This course explores the technologies required for the successful design of moving mechanical assemblies in the space environment and offers a detailed look at many of the key components common to most mechanisms, such as ball bearings, motors and feedback devices. With this background, the high-performance materials required for operation in space are reviewed, emphasizing compatibility with the space environment and offering some background in the metallurgy, chemistry, and fabrication of those materials. Examples of some of the many types of mechanism will be included for illustration. In addition, the mechanisms relationship and interface with other vehicle systems will be explored, as a mechanism usually becomes an important part of the vehicles structural, thermal, contamination, survivability, and pointing subsystems. The course includes design and analysis examples to demonstrate principles involved in understanding how mechanisms should work, and how design margins should be evaluated during the evolution of a program. Finally, some important underlying techniques, such as reliability analysis and digital simulation, are covered.
Include the handbook Space Vehicle Mechanisms: Elements of Successful Design, edited by P.L. Conley, plus notes and reference materials.
Who Should Attend
This course is intended for mechanisms engineers who wish to expand their knowledge and for system engineers and program managers who need a working knowledge of mechanism design and application.
What You Will Learn
Understanding a mechanism requires a working knowledge of dozens of specialties, such as motors, lubrication, structural metals, and feedback devices. You will acquire this knowledge and become conversant with the many components, materials, and technologies that go into a successful design. In addition, successful application of a mechanism requires a familiarity with the various vehicle subsystems of which a mechanism is often a crucial part, such as the pointing, contamination or structural system. The design and analysis of these subsystems, and their interfaces with the mechanism, are introduced.
Overview of how all types of mechanisms are used in spacecraft.
- Pointing Subsystems.
Design and requirements considerations common to pointing systems. High and low precision consideration for bearings, motors and feedback devices.
Stepper motors, DC brush and brushless motor characteristics and behavior. Different motors for suitability against various mechanism applications.
- Feedback Devices.
Optical encoder, inductosyn, resolver and potentiometer characteristics and precision. Selection of feedback devices for suitability against various mechanism applications.
- Bearings and Gears.
Fundamentals of high-precision ball bearings and proper lubrication techniques for long life. Overview of gears with a focus on harmonic drives.
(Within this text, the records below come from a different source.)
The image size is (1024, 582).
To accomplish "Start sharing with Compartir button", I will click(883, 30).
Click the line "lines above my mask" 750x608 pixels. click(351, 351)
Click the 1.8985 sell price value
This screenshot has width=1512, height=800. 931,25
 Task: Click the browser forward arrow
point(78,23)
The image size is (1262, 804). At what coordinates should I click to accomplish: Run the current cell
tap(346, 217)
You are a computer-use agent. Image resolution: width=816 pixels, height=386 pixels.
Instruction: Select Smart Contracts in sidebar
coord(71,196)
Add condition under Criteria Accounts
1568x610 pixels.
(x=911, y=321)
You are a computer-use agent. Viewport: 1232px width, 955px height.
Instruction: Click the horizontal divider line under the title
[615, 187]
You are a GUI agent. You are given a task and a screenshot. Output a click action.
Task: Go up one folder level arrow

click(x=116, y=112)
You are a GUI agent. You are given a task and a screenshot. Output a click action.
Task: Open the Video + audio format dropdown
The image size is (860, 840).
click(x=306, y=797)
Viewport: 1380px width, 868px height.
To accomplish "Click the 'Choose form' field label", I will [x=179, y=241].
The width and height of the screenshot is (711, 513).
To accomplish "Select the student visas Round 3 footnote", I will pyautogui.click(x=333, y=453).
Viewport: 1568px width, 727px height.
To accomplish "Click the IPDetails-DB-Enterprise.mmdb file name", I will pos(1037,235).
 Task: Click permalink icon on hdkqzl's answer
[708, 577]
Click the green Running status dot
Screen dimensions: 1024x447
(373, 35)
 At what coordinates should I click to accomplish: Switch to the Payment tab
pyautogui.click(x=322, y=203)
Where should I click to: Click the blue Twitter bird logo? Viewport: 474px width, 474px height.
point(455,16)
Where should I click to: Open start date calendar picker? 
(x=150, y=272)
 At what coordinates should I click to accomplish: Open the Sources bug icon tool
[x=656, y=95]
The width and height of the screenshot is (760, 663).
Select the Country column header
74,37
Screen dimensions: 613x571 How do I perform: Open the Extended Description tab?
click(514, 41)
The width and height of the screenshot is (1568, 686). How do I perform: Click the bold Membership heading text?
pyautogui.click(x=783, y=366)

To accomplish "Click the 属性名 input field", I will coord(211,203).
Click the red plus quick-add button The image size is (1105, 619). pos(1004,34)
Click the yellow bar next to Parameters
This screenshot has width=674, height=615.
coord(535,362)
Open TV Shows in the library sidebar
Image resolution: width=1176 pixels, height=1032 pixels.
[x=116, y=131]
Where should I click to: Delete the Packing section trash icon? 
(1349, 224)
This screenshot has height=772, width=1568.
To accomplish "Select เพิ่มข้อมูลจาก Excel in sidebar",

- Lubrication Fundamentals.
Wet and Dry Lubricants. Fundamental behavior, performance and life characteristics of liquid and dry lubricants for space. Different lubrication choices for suitability against various mechanism applications.
- Release Systems and Deployment Systems.
Pyrotechnic and non-pyrotechnic release mechanisms operation and characteristics. Deployment system elements and basics.
- Rotating Signal and Power Transfer Systems.
Slip ring characteristics, operation and behavior.
- Electrical Interfaces.
Interfaces between mechanisms and the spacecraft to give the mechanism designer insight into the implications of important interfaces.
- Structural Dynamics.
Spacecraft and general structural dynamics to give the mechanism designer insight into the structural aspect of mechanisms and into interfaces with larger spacecraft structure developments.
- Structural Metals.
Common structural metals for mechanisms including stainless steel, titanium, beryllium and others. Characteristics of most interest for mechanisms. Materials for springs and bearings.
- Composite Materials.
Common composite materials for mechanisms and characteristics of interest.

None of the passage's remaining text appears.